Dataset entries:
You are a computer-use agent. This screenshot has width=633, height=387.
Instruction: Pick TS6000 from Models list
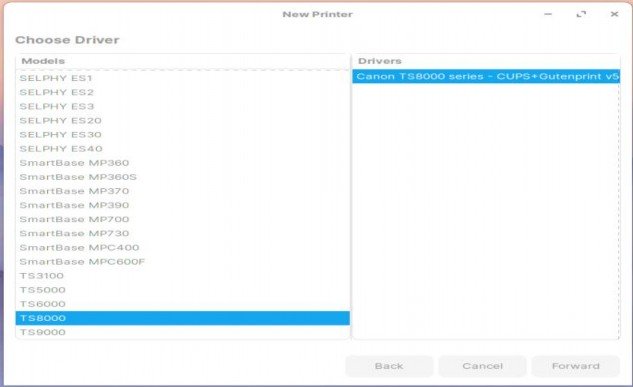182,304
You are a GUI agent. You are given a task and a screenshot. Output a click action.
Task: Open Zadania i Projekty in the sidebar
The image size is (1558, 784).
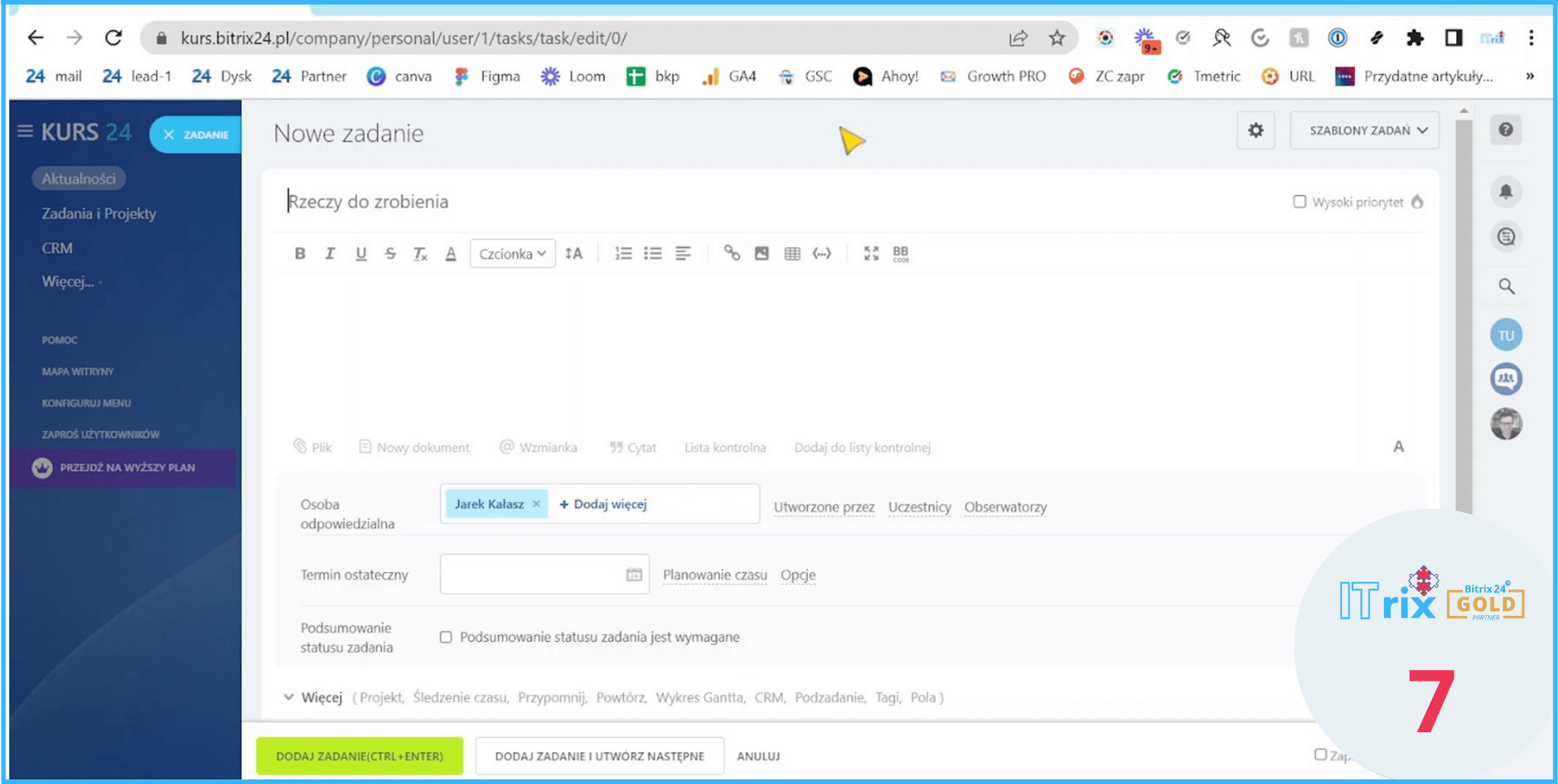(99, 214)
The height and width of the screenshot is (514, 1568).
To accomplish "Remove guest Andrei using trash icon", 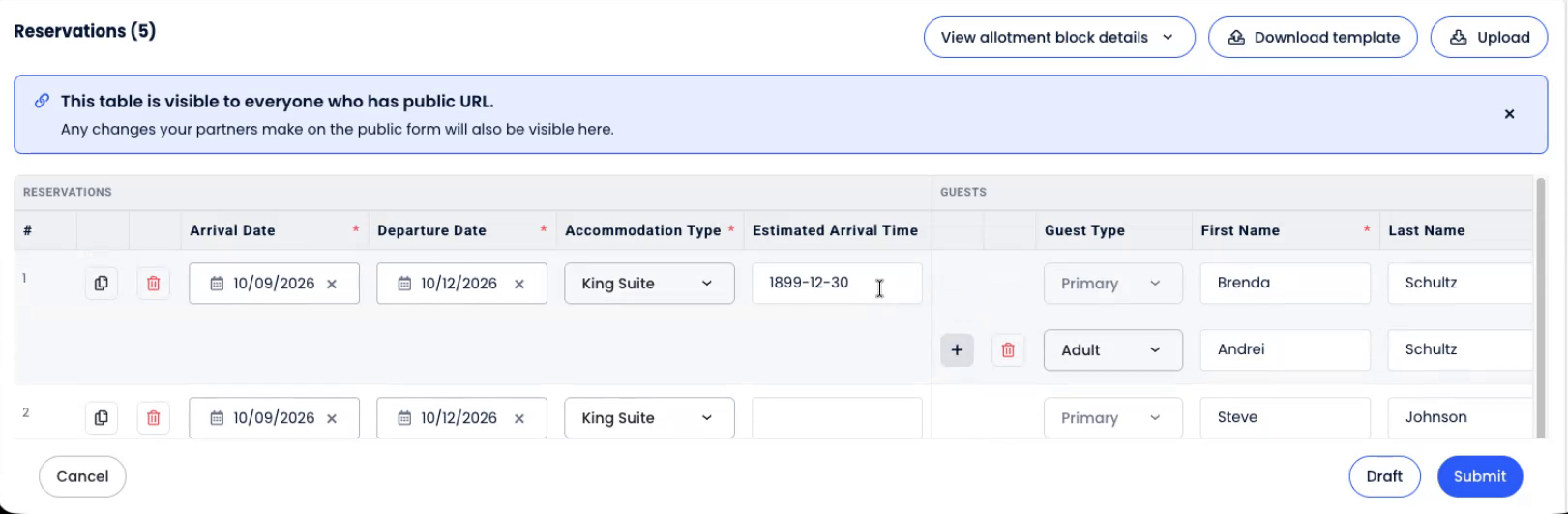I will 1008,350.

About this exercise
From the records above, pull every line that carries the word "width".

Your response
You are a computer-use agent. This screenshot has width=633, height=387.
The height and width of the screenshot is (514, 1568).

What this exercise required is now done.